If you want to handle both stationary and roomscale experiences (sitting and standing for example), you would have to do some additional calculations to fully calculate height involving estimating or asking for the player’s height.
@hippocoder oh man I feel your pain. I made a really simple VR sandbox to play with some of Unity’s XR stuff. Part of that was I copied out a script from the now missing VR template they used to have. You can see the code here…
That manages the height for you and sets tracking space etc, worked for me on Rift S at the time.
If you grab the project you can also see how I setup an XR rig etc as well and I’d just started to implement some really basic locomotion, no idea if thats the best or ‘right’ way.

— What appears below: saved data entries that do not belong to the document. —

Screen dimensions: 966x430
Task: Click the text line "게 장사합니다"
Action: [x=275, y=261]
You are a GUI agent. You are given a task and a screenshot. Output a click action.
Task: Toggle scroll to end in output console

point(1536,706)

I’ve since changed over to a Quest as I had just purchased the Rift S and was able to return it as I thought with the upcoming Oculus Link and confirmation Unity and Unreal will support the play preview type thing we get the best of both worlds.
After finishing my first VR project in Unity I’m playing with Unreal again right now to see which is the lesser evil so I’ve not tried my template with Quest just so your aware
Unreal went pretty well, they have a solid setup to be fair, things just work but can’t beat Unity’s productiveness - BP’s didn’t feel as fun as they looked vs C# code
Going to have to roll up the sleeves and battle through with Unity and wait for the Unity cavalry to come and resolve a few pressing things, hoping for that sooner rather then later!

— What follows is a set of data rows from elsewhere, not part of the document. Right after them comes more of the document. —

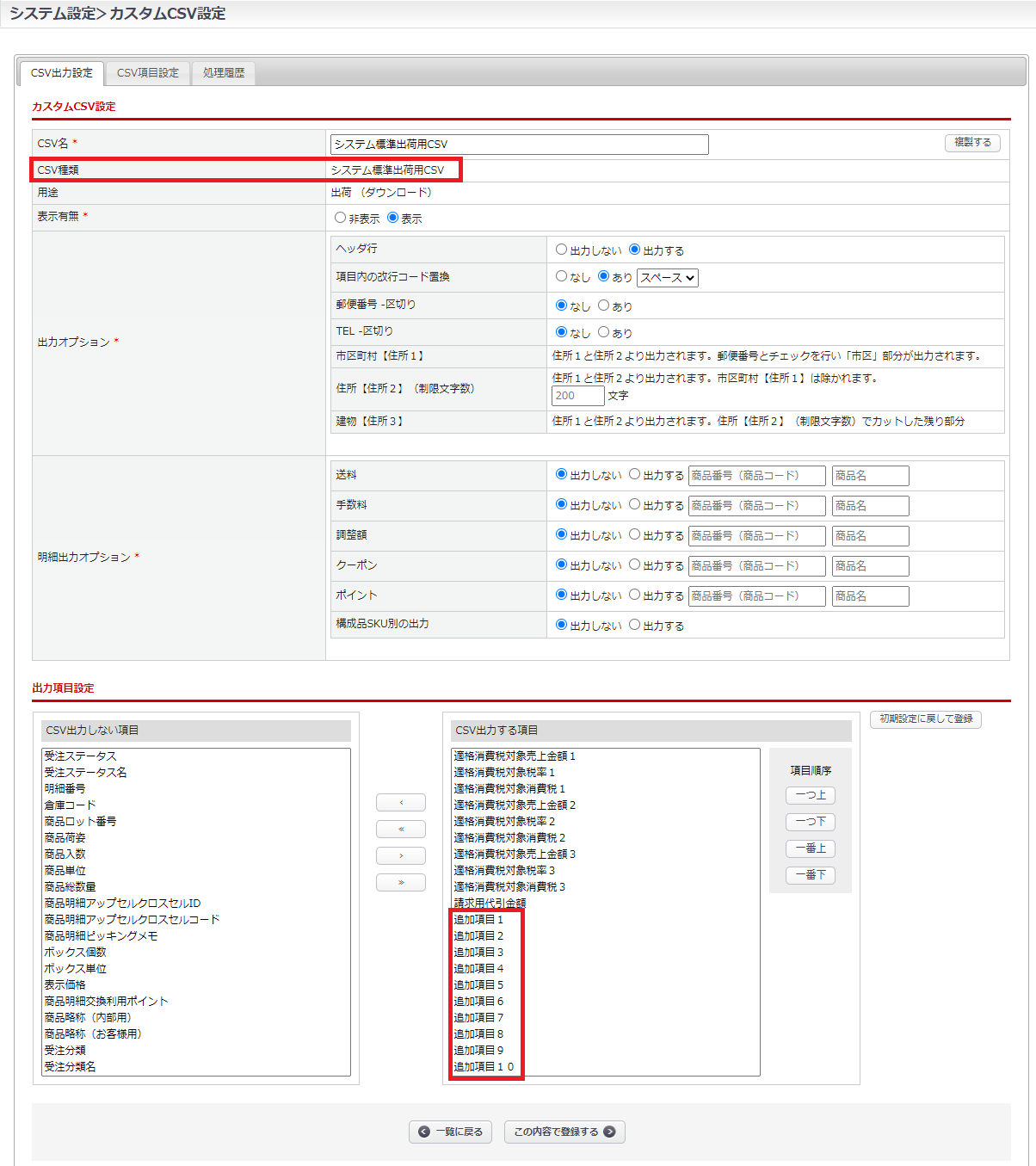Move item to bottom with 一番下
1036x1166 pixels.
(810, 875)
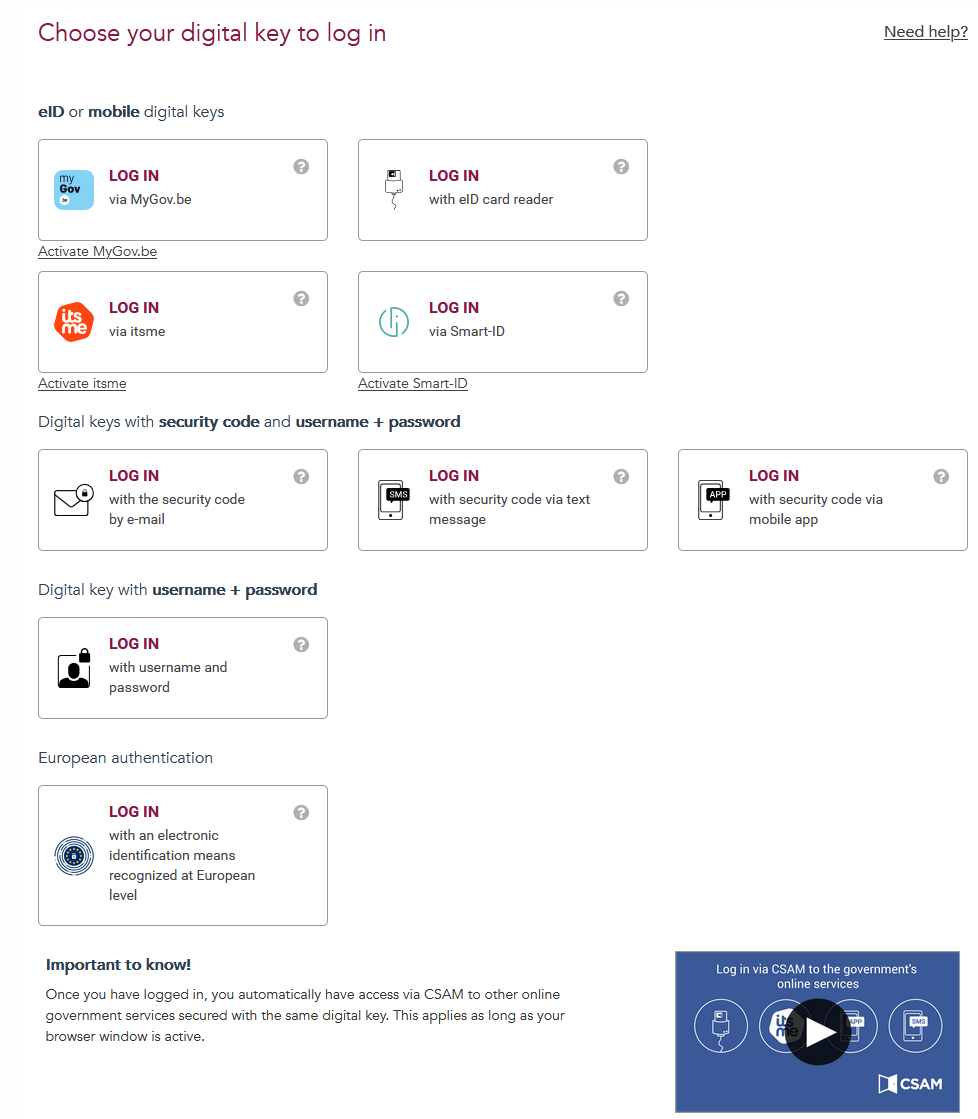Click the APP phone icon
978x1119 pixels.
pyautogui.click(x=714, y=500)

There are some genuine outstanding issues with UniversalRP, I would not recommend anyone use it for Quest/Go development just yet. See this information coming straight from the Unity Devs here too:
If you have a look into the Oculus scripts provided in the Oculus Integration package, there are some bits of code unfinished, some bits broken/buggy and lots of parts of code where they have commented ‘to fix later’ or ‘it should be using this XR API but we must support Unity 5.x.x’ and similar. I would strongly encourage like Joe said just start simple using Unity XR Legacy Input helpers with tracked pose drivers and get a simple rig going.
I started looking at how the OVR Player controllers were written and very quickly was able to make my own version that was nowhere near as buggy and also more bespoke to the kind of app I am working on. If you need any tips feel free to drop me a message.

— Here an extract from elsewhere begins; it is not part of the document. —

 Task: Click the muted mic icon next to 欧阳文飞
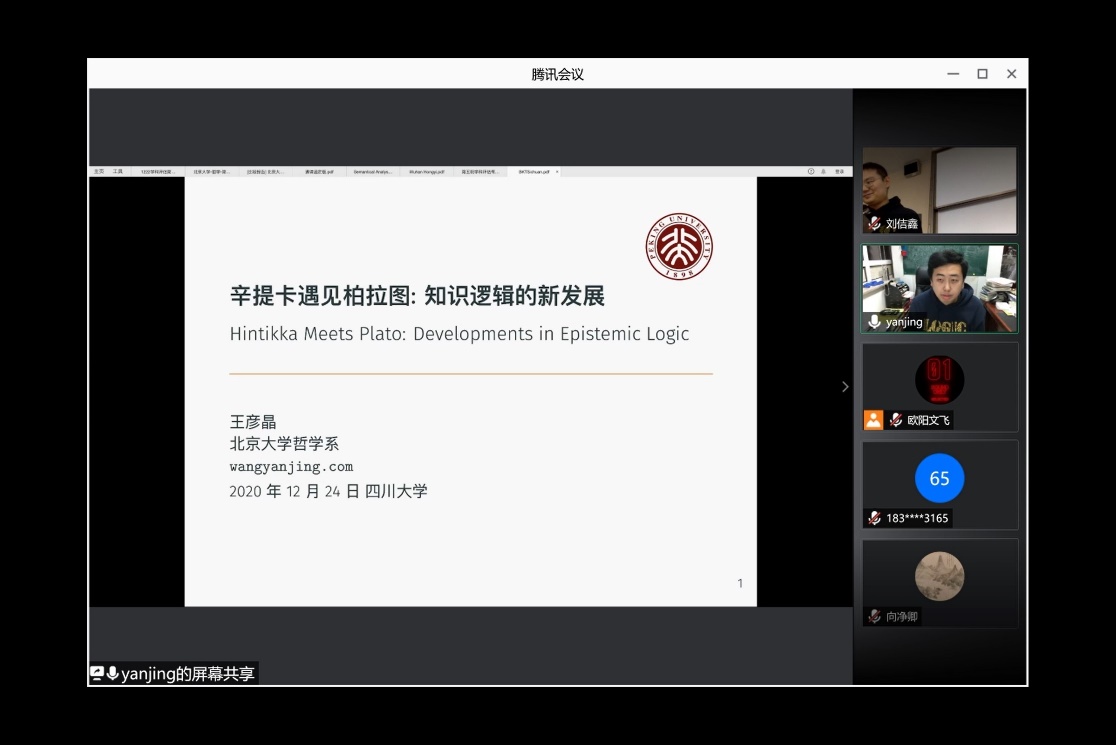896,420
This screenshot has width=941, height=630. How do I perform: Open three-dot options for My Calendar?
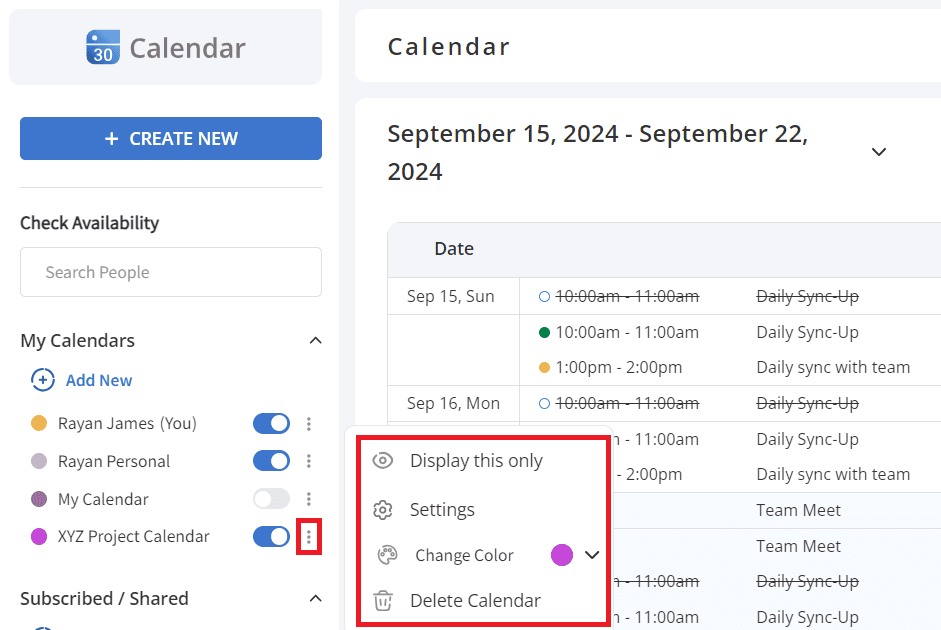pyautogui.click(x=308, y=499)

From what I see we need to wait for the Universal Render Pipeline team to code it.
MSAA
FFR
Vulkan
Single pass (multiview is still slower I guess, until vulkan)
So that’s a huge amount of work. But Quest is the hottest selling VR unit, and it’s accelerating, looks like it will actually go past fb’s projection of 1.2m devices per year. I guess VR+Mobile (Adreno) will need a lot of TLC / priority put behind it as it taxes the problems everyone is facing.
Any ETA on the XR graphics slide? I want to do some serious dev. Thanks!
I know this isn’t productive but… REALLY surprised this isn’t sorted out. Does Unity have a tiny team on this or something??? If so, that’s confusing isn’t it.
No ETA from them but I was there at Unite Copenhagen asking everyone I could about it just to make the issues clear to people in the teams. It seems they know about it themselves.